SOURCE DATA ▸

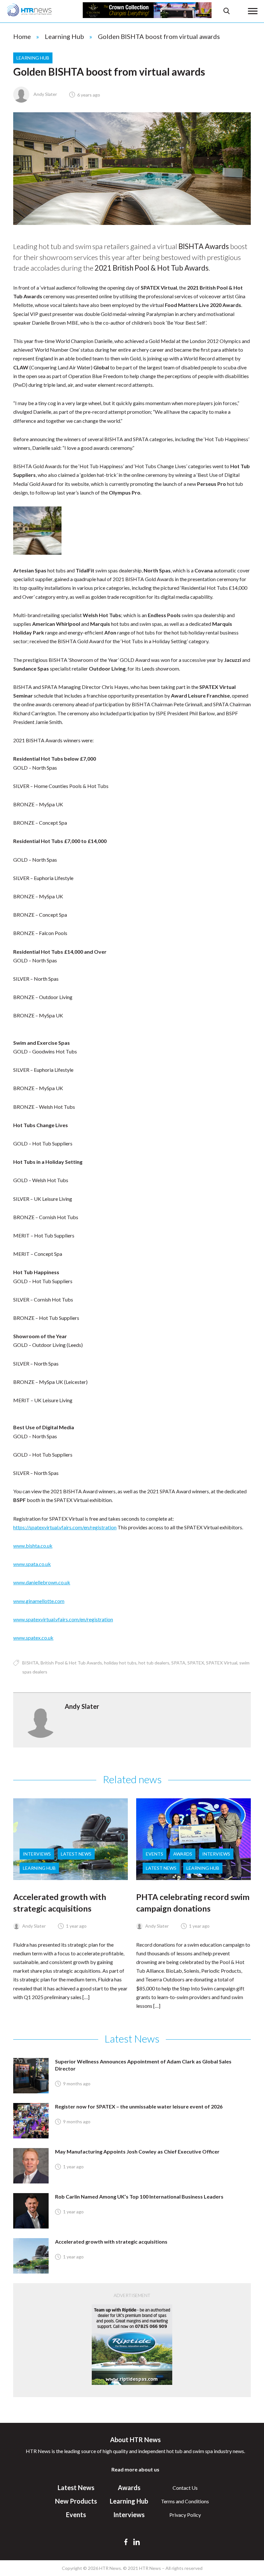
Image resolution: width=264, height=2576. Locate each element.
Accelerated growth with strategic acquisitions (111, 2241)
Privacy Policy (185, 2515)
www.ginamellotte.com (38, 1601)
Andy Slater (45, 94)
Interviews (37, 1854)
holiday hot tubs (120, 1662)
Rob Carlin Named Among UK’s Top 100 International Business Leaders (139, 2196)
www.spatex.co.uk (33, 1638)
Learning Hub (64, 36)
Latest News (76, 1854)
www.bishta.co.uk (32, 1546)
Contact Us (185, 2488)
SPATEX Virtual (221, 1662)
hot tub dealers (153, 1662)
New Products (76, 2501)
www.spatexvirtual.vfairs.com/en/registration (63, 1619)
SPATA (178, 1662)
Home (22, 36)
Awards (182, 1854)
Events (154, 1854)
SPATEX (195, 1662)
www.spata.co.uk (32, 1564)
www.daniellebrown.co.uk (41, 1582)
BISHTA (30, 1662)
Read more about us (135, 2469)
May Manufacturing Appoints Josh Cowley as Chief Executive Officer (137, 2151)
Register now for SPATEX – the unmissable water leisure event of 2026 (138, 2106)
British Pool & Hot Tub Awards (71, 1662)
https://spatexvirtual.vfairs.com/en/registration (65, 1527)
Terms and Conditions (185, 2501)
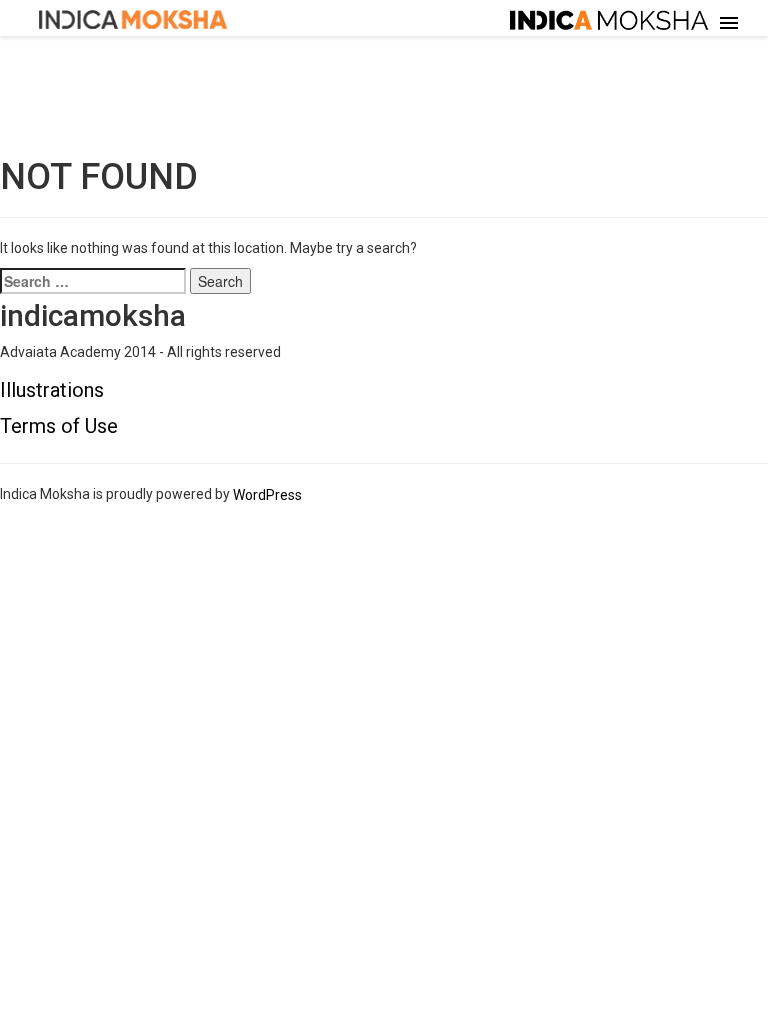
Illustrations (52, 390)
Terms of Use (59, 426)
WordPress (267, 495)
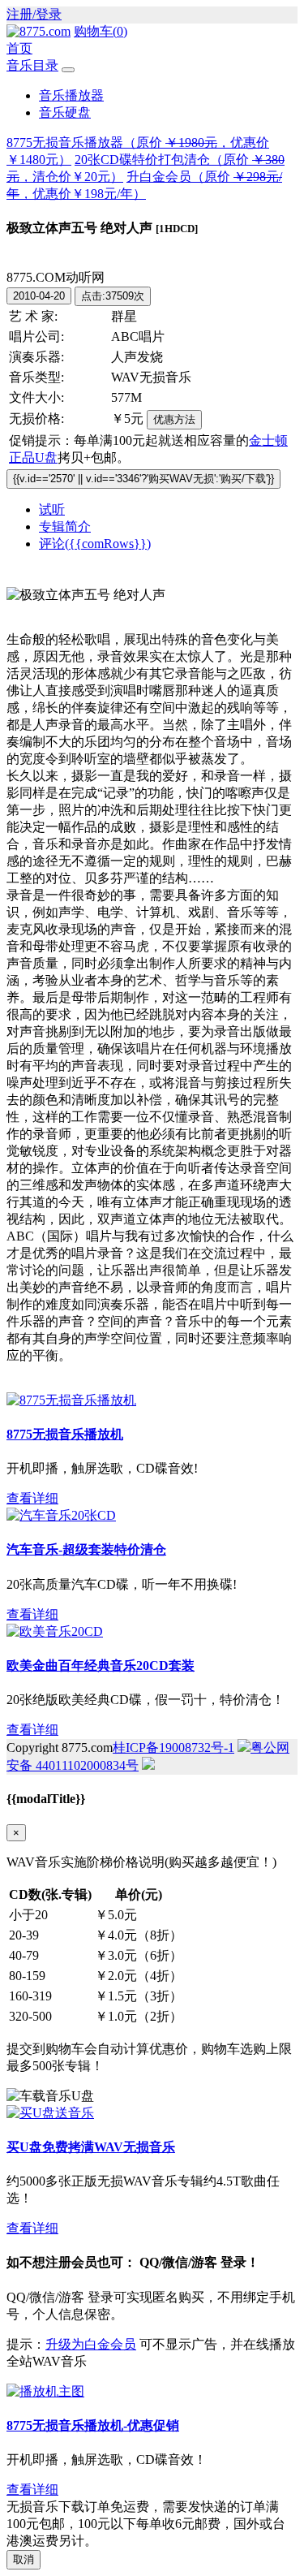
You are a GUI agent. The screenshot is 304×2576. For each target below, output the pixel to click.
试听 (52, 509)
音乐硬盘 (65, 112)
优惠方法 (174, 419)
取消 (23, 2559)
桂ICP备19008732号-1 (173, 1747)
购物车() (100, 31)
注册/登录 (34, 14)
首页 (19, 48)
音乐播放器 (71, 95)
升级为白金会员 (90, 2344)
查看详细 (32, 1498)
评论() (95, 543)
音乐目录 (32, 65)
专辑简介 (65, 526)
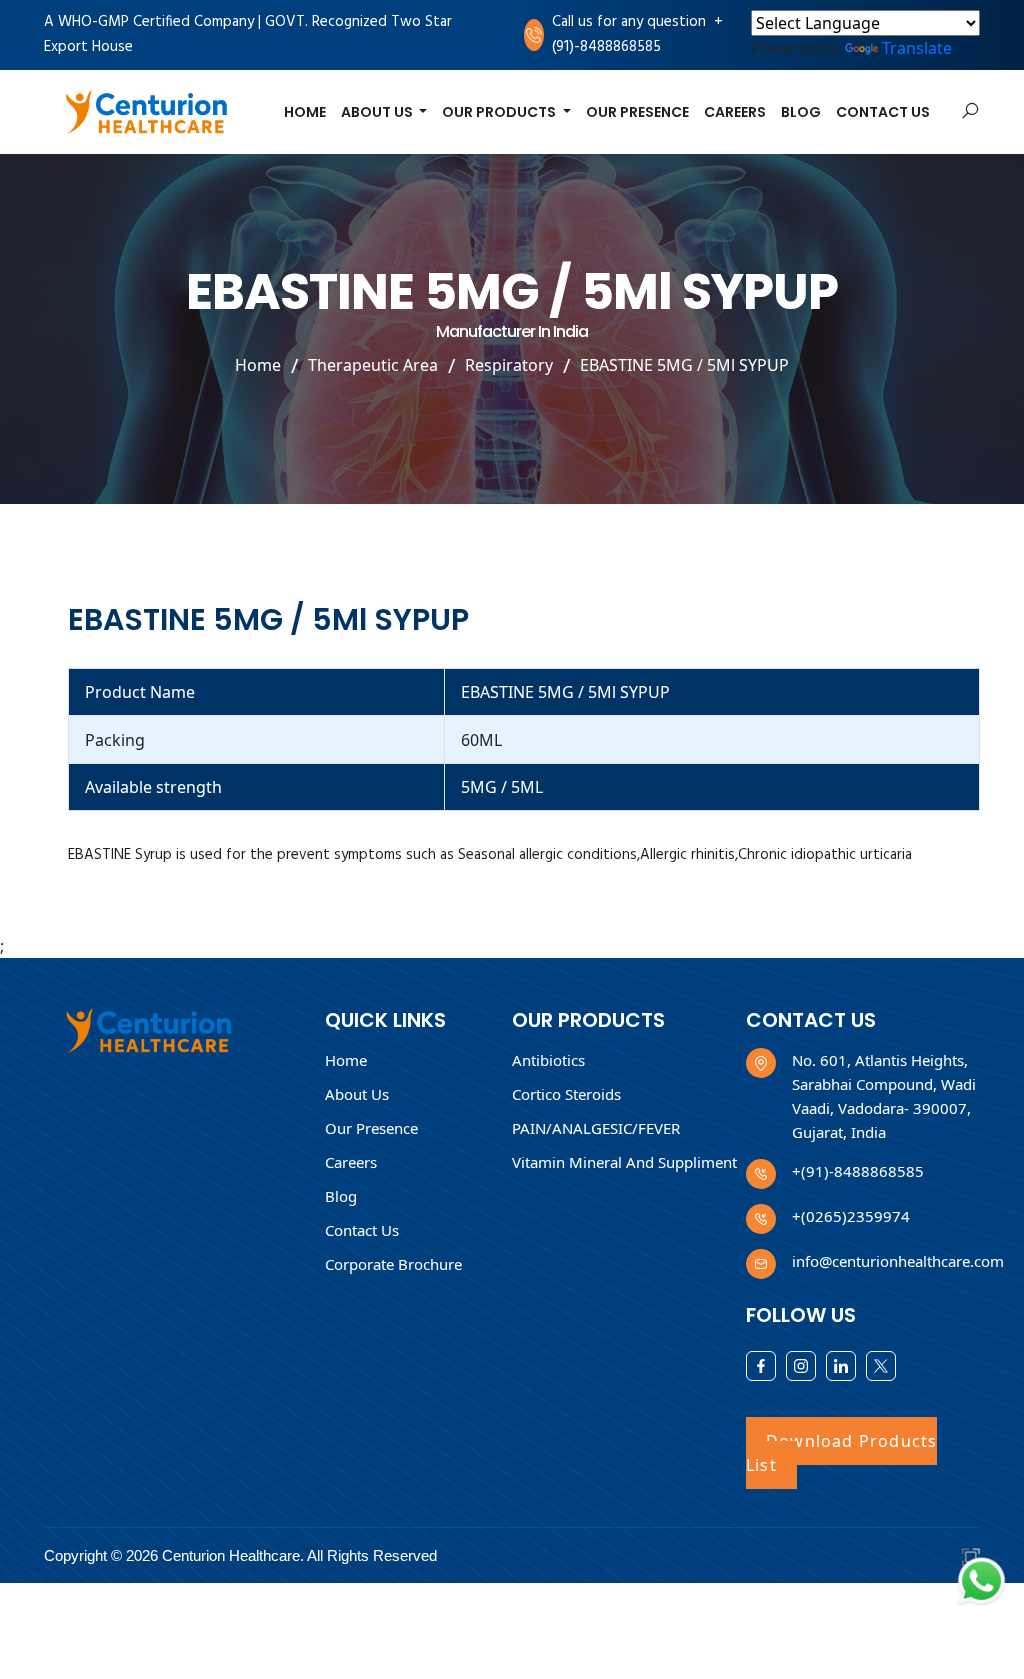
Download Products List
* * *
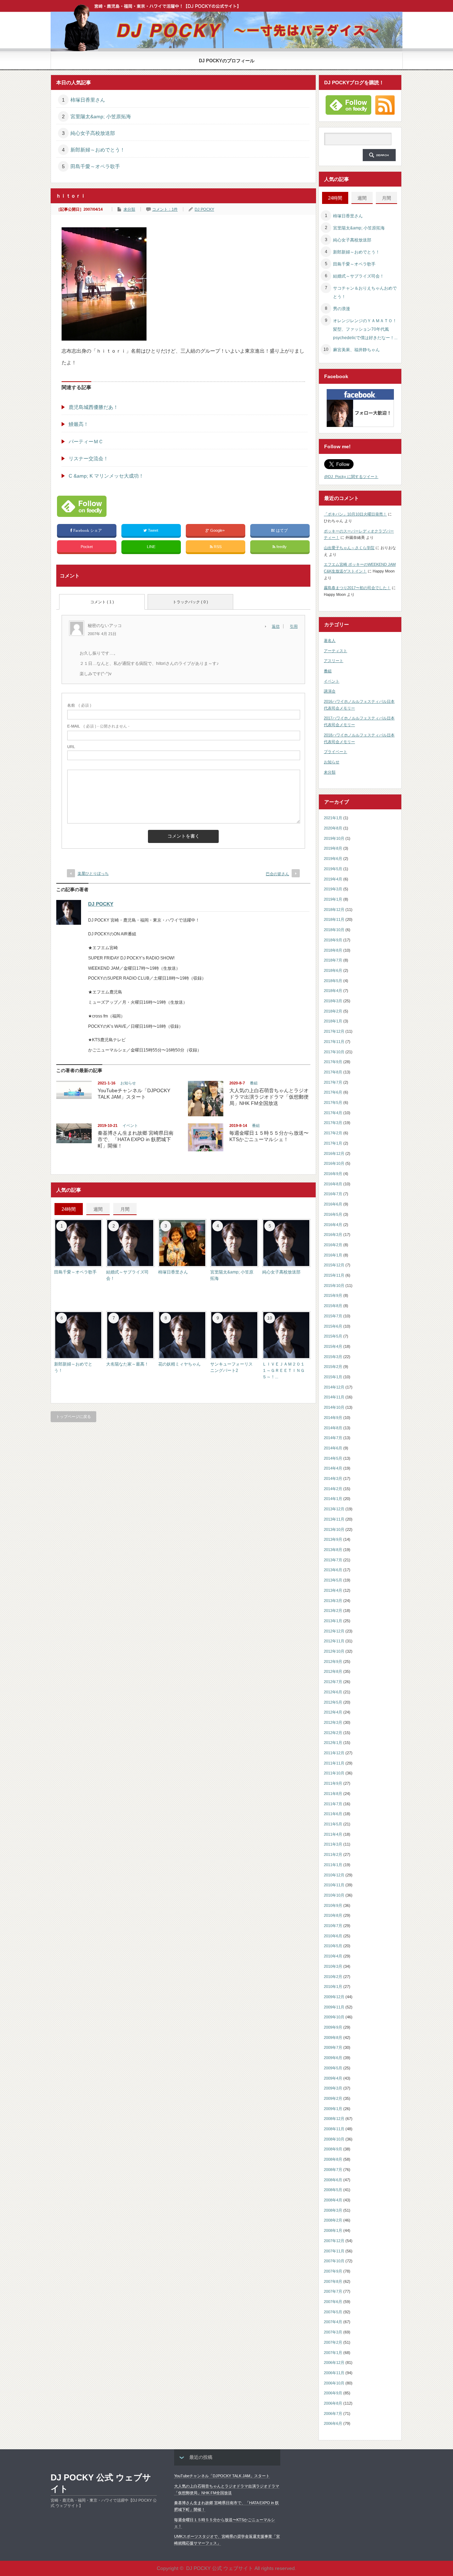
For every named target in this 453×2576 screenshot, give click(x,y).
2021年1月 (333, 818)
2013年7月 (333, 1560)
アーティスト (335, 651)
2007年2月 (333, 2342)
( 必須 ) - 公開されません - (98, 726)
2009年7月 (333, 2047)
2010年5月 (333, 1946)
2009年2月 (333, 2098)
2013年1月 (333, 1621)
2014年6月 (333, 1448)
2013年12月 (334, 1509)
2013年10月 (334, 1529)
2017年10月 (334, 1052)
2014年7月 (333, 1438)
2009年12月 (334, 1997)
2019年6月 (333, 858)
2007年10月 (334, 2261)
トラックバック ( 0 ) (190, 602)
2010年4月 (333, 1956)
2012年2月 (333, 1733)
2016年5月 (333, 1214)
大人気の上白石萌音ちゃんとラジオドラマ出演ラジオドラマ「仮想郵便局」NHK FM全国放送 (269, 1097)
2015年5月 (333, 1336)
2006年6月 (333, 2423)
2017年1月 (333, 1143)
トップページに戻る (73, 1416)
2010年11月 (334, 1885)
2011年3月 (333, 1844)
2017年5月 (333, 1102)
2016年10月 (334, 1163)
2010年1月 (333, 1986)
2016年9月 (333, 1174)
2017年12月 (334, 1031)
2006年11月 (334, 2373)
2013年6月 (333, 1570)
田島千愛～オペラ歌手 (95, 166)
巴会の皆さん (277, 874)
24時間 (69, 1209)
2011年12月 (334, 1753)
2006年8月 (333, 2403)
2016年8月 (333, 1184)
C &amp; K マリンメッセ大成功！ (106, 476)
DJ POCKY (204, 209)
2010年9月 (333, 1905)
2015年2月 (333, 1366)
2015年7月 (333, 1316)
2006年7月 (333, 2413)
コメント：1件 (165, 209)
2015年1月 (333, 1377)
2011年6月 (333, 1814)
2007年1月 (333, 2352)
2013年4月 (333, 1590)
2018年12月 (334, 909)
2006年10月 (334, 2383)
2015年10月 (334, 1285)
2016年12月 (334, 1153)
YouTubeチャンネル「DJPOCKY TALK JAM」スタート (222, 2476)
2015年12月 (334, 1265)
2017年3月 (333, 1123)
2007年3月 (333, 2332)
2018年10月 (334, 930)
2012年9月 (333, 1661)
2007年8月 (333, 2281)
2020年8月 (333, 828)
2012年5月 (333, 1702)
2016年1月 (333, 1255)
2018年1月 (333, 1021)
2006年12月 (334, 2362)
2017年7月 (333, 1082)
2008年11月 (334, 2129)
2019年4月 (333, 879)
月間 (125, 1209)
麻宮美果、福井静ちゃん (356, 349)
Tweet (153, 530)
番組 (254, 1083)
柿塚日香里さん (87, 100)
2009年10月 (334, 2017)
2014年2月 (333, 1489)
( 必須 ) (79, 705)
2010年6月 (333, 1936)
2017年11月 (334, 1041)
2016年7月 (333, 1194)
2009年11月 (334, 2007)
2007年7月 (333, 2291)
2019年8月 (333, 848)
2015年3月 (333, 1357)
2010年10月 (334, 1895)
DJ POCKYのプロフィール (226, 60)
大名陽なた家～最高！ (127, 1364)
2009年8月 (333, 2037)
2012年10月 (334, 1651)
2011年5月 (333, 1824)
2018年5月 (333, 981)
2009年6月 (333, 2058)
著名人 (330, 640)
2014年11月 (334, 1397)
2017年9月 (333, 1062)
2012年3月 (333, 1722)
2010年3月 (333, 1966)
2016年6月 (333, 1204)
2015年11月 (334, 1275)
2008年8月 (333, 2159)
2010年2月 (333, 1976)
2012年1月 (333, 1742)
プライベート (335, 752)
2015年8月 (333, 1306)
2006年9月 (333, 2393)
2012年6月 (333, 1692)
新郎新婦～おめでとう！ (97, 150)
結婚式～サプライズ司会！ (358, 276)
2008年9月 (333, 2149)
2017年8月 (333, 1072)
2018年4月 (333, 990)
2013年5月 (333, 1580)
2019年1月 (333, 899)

WORK INSTRUCTION ▸ Reproduce the lines above, beginning at the line with "2012年5月 (333, 1702)" and stopping after the line with "2019年1月 (333, 899)", exactly as they are.

ANSWER SECTION ▸
2012年5月 (333, 1702)
2016年1月 (333, 1255)
2018年1月 (333, 1021)
2006年12月 (334, 2362)
2017年7月 (333, 1082)
2008年11月 (334, 2129)
2019年4月 (333, 879)
月間 (125, 1209)
麻宮美果、福井静ちゃん (356, 349)
Tweet (153, 530)
番組 (254, 1083)
柿塚日香里さん (87, 100)
2009年10月 (334, 2017)
2014年2月 (333, 1489)
( 必須 ) (79, 705)
2010年6月 (333, 1936)
2017年11月 (334, 1041)
2016年7月 (333, 1194)
2009年11月 (334, 2007)
2007年7月 (333, 2291)
2019年8月 (333, 848)
2015年3月 (333, 1357)
2010年10月 (334, 1895)
DJ POCKYのプロフィール (226, 60)
大名陽なた家～最高！ (127, 1364)
2009年8月 (333, 2037)
2012年10月 (334, 1651)
2011年5月 (333, 1824)
2018年5月 (333, 981)
2009年6月 (333, 2058)
著名人 (330, 640)
2014年11月 (334, 1397)
2017年9月 (333, 1062)
2012年3月 (333, 1722)
2010年3月 (333, 1966)
2016年6月 (333, 1204)
2015年11月 (334, 1275)
2008年8月 (333, 2159)
2010年2月 (333, 1976)
2012年1月 (333, 1742)
プライベート (335, 752)
2015年8月 (333, 1306)
2006年9月 (333, 2393)
2012年6月 (333, 1692)
新郎新婦～おめでとう！ (97, 150)
結婚式～サプライズ司会！ (358, 276)
2008年9月 (333, 2149)
2017年8月 (333, 1072)
2018年4月 (333, 990)
2013年5月 (333, 1580)
2019年1月 (333, 899)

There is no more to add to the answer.